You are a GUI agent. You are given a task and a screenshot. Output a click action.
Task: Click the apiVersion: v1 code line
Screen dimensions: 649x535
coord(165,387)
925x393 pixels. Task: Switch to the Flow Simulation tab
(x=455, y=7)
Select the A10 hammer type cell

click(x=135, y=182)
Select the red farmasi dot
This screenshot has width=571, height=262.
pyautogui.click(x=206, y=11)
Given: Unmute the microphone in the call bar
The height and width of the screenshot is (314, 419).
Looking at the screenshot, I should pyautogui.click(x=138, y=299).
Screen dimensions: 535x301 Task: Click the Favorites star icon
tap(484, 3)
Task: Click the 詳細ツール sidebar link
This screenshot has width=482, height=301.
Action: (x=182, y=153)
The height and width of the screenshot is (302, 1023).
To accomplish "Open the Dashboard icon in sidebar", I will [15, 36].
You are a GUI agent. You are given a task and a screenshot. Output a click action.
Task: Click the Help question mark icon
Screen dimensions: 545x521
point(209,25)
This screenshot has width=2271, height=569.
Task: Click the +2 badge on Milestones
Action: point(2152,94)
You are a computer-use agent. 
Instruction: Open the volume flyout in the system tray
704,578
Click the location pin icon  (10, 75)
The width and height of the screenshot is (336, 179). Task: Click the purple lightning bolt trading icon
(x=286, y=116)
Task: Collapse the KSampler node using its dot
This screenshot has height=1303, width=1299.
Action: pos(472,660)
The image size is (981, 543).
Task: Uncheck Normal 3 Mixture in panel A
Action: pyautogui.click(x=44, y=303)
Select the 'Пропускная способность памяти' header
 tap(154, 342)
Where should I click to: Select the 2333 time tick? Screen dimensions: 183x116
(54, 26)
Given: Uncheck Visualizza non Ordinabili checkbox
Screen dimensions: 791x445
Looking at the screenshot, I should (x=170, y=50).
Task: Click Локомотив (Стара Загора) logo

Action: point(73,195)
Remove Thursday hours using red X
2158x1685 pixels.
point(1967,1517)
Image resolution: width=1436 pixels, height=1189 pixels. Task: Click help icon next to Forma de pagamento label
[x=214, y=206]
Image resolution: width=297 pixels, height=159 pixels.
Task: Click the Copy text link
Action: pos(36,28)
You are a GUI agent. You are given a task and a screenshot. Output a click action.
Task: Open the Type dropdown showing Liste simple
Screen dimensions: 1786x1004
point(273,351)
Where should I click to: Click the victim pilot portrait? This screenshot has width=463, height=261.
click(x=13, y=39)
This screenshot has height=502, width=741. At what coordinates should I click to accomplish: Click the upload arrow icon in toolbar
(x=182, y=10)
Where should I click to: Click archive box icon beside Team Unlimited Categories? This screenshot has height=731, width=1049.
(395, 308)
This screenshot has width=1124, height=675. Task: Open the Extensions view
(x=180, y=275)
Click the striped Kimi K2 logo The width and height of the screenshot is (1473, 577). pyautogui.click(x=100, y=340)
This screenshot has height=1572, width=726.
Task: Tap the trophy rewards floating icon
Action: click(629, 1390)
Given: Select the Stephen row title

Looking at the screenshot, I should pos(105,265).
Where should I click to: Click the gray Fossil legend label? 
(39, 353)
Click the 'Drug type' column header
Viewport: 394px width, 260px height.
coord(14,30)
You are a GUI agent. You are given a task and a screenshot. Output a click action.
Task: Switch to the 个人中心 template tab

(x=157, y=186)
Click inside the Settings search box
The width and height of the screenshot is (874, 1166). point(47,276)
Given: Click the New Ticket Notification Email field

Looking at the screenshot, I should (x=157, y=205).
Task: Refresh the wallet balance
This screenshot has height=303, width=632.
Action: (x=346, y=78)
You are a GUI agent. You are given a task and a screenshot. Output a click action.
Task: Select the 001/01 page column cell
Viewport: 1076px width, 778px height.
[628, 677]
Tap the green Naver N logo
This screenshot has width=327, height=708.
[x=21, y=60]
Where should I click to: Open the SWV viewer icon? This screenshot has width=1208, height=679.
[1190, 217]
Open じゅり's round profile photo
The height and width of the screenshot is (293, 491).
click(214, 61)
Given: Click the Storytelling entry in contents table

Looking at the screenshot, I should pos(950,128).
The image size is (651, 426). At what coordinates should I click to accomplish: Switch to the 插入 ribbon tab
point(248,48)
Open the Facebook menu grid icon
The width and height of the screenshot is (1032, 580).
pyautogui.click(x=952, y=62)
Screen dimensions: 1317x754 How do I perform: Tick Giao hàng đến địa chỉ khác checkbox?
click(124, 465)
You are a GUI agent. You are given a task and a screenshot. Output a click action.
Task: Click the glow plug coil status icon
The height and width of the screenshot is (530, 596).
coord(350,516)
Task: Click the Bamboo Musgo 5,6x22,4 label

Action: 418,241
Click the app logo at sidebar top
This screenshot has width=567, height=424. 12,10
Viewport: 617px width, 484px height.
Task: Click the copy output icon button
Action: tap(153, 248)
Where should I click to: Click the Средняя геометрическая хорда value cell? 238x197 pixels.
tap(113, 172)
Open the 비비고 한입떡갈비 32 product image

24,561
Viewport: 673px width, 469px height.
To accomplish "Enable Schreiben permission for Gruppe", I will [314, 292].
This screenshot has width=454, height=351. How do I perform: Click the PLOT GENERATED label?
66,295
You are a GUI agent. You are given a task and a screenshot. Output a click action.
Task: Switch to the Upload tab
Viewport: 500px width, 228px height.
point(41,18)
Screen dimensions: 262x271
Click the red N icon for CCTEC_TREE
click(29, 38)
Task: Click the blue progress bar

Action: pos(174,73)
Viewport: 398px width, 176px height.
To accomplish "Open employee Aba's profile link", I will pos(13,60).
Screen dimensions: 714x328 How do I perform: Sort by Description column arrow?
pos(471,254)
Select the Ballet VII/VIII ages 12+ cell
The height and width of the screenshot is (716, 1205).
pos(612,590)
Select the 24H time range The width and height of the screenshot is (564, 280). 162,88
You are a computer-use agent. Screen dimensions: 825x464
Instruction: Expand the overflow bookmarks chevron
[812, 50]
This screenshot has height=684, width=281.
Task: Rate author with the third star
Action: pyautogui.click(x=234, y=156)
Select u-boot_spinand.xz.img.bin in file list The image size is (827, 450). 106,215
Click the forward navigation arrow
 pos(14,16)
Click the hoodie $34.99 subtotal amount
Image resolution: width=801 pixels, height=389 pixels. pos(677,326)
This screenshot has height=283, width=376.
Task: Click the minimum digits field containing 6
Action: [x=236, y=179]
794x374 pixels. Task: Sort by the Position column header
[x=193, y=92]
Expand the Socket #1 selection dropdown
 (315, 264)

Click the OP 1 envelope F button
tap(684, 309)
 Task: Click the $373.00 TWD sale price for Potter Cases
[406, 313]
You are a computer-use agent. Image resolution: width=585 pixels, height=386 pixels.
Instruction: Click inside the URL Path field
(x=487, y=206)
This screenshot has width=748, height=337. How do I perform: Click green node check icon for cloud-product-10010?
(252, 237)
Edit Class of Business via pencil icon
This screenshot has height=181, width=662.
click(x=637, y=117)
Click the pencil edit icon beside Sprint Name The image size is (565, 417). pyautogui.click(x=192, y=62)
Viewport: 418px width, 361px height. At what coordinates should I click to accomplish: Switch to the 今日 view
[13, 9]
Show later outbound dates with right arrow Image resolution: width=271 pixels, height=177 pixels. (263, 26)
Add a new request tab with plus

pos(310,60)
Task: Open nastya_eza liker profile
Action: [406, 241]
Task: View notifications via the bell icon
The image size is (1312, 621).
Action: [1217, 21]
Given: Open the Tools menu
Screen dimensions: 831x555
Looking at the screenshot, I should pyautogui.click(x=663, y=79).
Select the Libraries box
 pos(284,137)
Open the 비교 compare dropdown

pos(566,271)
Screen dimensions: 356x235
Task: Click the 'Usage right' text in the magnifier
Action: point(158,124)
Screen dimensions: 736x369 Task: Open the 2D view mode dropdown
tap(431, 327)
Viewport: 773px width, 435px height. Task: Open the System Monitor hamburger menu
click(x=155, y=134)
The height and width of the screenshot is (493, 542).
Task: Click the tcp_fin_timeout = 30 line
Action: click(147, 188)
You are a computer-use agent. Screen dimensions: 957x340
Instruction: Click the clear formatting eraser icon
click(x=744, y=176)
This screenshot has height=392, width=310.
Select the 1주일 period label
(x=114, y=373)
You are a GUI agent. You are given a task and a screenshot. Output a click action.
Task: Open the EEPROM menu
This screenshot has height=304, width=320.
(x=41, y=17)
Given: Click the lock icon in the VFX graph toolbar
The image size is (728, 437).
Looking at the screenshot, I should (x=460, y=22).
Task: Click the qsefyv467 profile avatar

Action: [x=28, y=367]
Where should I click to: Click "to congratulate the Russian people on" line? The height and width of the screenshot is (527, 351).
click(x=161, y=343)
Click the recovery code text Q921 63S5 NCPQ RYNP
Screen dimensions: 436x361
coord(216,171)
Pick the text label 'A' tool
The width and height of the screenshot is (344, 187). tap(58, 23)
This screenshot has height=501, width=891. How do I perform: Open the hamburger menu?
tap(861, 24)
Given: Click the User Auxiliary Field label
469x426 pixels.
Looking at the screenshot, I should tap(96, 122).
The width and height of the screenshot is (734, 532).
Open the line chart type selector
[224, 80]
***
◆ **Given task**: Recast the listing as a numbered list, beginning at the line that contains "Screen dimensions: 262x271" and stopping after the line that contains "tap(684, 309)", with blank lines left out.

◆ **Reply to the task**:
1. Screen dimensions: 262x271
2. Click the red N icon for CCTEC_TREE
3. click(29, 38)
4. Task: Click the blue progress bar
5. Action: pos(174,73)
6. Viewport: 398px width, 176px height.
7. To accomplish "Open employee Aba's profile link", I will pos(13,60).
8. Screen dimensions: 714x328 How do I perform: Sort by Description column arrow?
9. pos(471,254)
10. Select the Ballet VII/VIII ages 12+ cell
11. The height and width of the screenshot is (716, 1205).
12. pos(612,590)
13. Select the 24H time range The width and height of the screenshot is (564, 280). 162,88
14. You are a computer-use agent. Screen dimensions: 825x464
15. Instruction: Expand the overflow bookmarks chevron
16. [812, 50]
17. This screenshot has height=684, width=281.
18. Task: Rate author with the third star
19. Action: pyautogui.click(x=234, y=156)
20. Select u-boot_spinand.xz.img.bin in file list The image size is (827, 450). 106,215
21. Click the forward navigation arrow
22.  pos(14,16)
23. Click the hoodie $34.99 subtotal amount
24. Image resolution: width=801 pixels, height=389 pixels. pos(677,326)
25. This screenshot has height=283, width=376.
26. Task: Click the minimum digits field containing 6
27. Action: [x=236, y=179]
28. 794x374 pixels. Task: Sort by the Position column header
29. [x=193, y=92]
30. Expand the Socket #1 selection dropdown
31.  (315, 264)
32. Click the OP 1 envelope F button
33. tap(684, 309)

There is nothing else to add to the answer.